Lo leí en noches de paz, y ahora,
en la tormenta, susurra otras verdades.


Jorge Francisco Isidoro Luis Borges fue un escritor nacido en Buenos Aires en 1899 y muerto en Ginebra en 1986. Más no voy a decir, no voy a hacer una "reseña biográfica" por el simple hecho de que es bastante conocido y es fácil encontrar cosas de su vida, su vida normal, cosas como "su infancia-su pasar-sus amoríos-su posición política-su ceguera-etc,etc,etc...". Lo importante de él, es su obra, y en mi caso, cómo afecto en mi vida o puede afectar en la tuya.

Desde que leí por casualidad el soneto "Ajedrez" hace siglos ya (es lo que parece en mis tiempos relativos), hasta que un amigo me pasó una copia mal impresa del Aleph, quedé asombrado por como alguien puede mezclar el intelecto atroz y el detallismo casi al punto enfermizo, con la nostalgia y el dolor por la experiencia adquirida, ya tardía e inútil. El siempre se vio como "un juguete del destino" (tal vez porque le gustaba mucho Shakespeare), como a merced de los designios de un Dios, que, según su lógica, estaba manipulado por otro mayor y así hasta el infinito ("¿Qué Dios detrás de Dios la trama empieza de polvo y tiempo y sueño y agonías?"). El dijo: "La puerta es la que elije, no el hombre"... cuanta razón tenía. Su esperanza era la sucesión y el olvido, perderse en sus sueños, en el oro de los tigres de su niñez, que nadie pudiera recordar a un tal Borges que intentaba escribir pero era más que nada un buen lector. Juguete del destino, hoy sigue siendo recordado y lo será mientras siga el curso de la historia. Su Dios lo quiso así...

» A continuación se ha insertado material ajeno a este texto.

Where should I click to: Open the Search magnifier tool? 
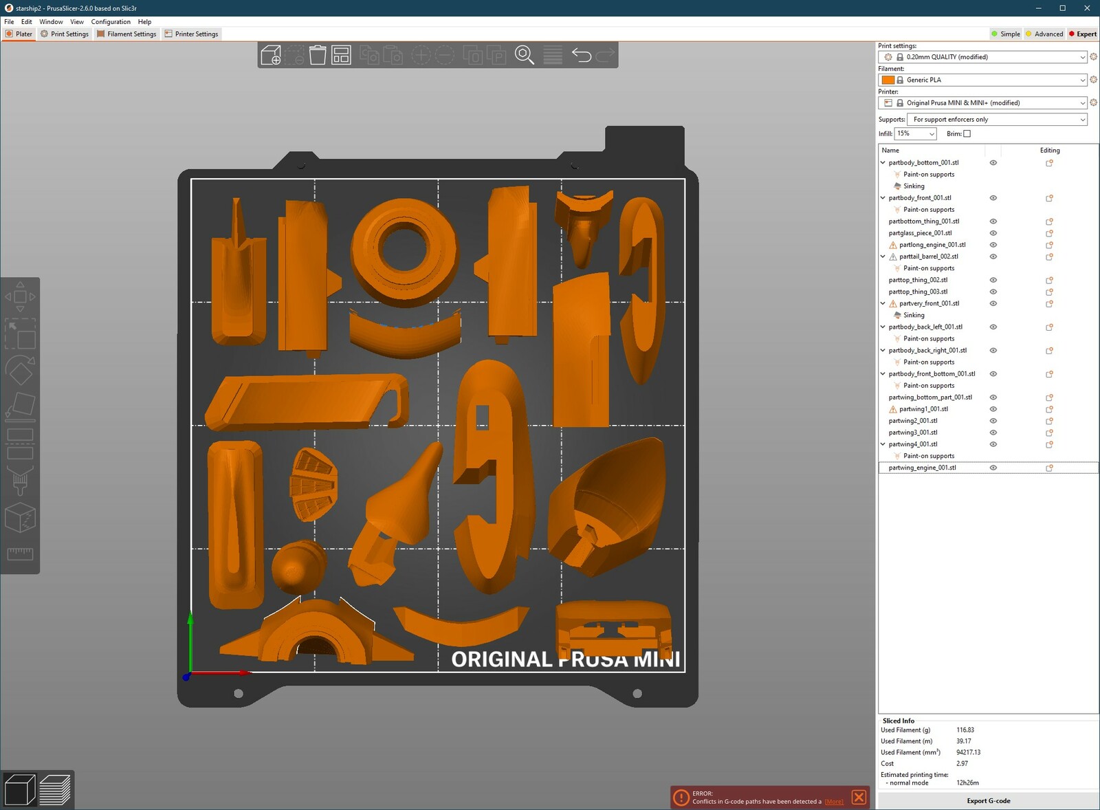(525, 55)
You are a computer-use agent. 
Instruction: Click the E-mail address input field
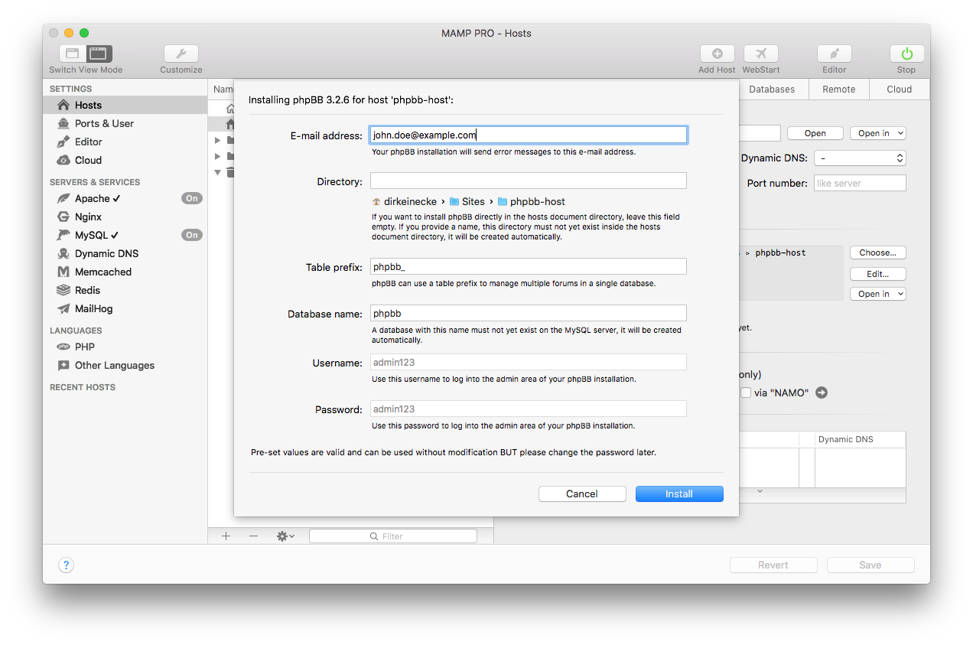coord(528,133)
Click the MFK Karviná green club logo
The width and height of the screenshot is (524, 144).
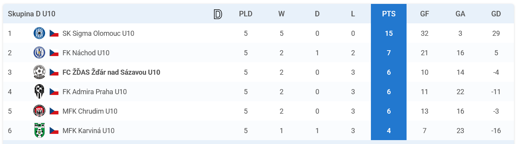[40, 131]
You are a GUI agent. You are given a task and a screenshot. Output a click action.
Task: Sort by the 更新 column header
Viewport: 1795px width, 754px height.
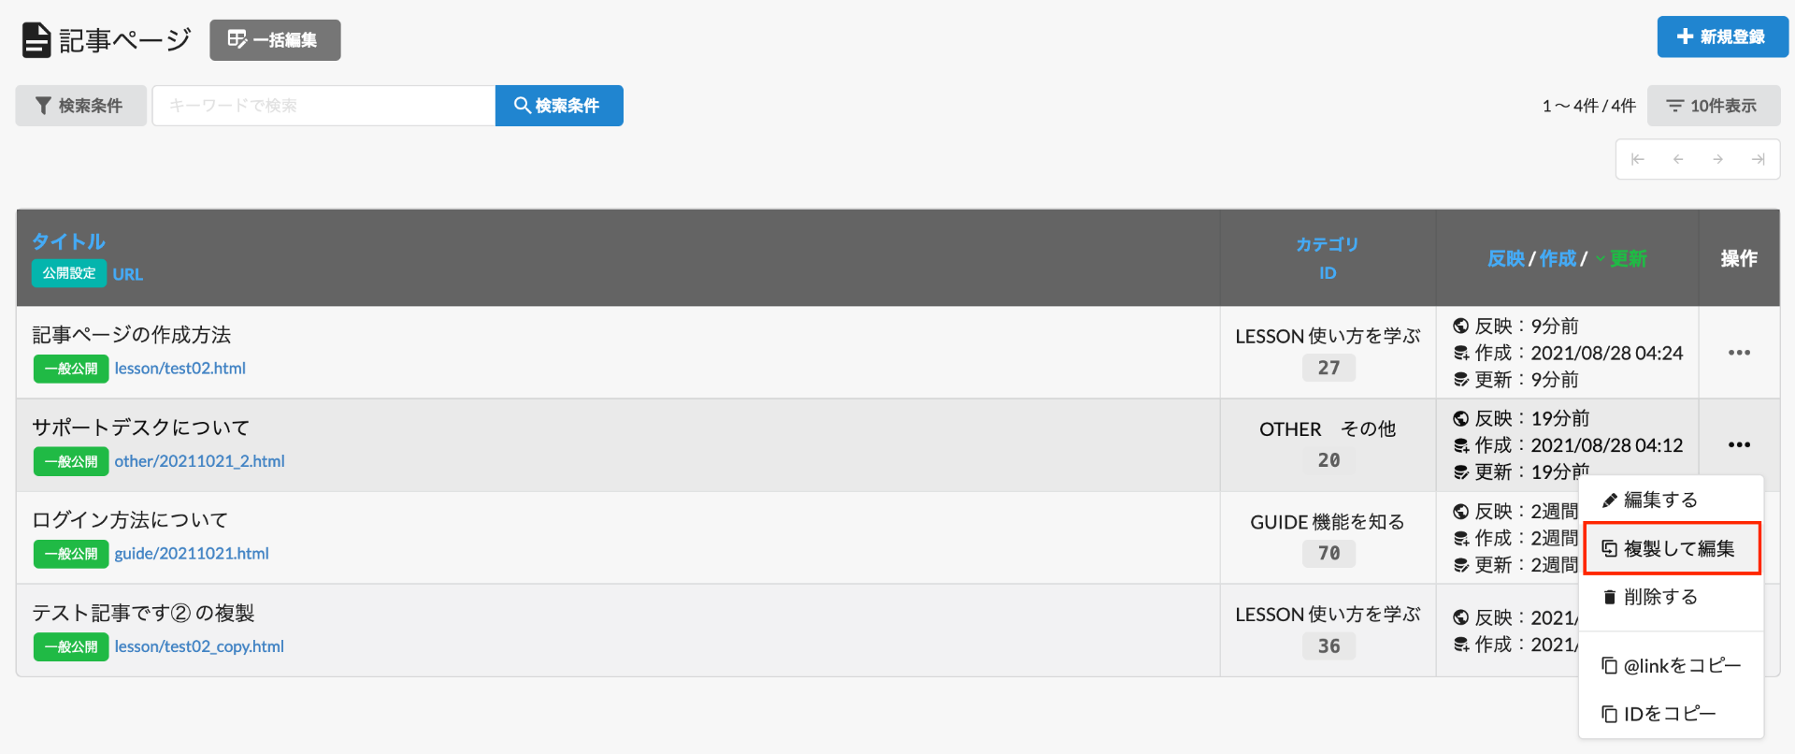tap(1628, 258)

Este párrafo me motivo a empezar a escribir, cambio algo en mí, y aún no había perdido nada. Es el comienzo del cuento "El Aleph":


“La candente mañana de febrero en que Beatriz Viterbo murió, después de una imperiosa agonía que no se rebajó un solo instante ni al sentimentalismo ni al miedo, noté que las carteleras de fierro de la Plaza Constitución habían renovado no sé qué aviso de cigarrillos rubios; el hecho me dolió, pues comprendí que el incesante y vasto universo ya se apartaba de ella y que ese cambio era el primero de una serie infinita. Cambiará el universo pero yo no, pensé con melancólica vanidad...”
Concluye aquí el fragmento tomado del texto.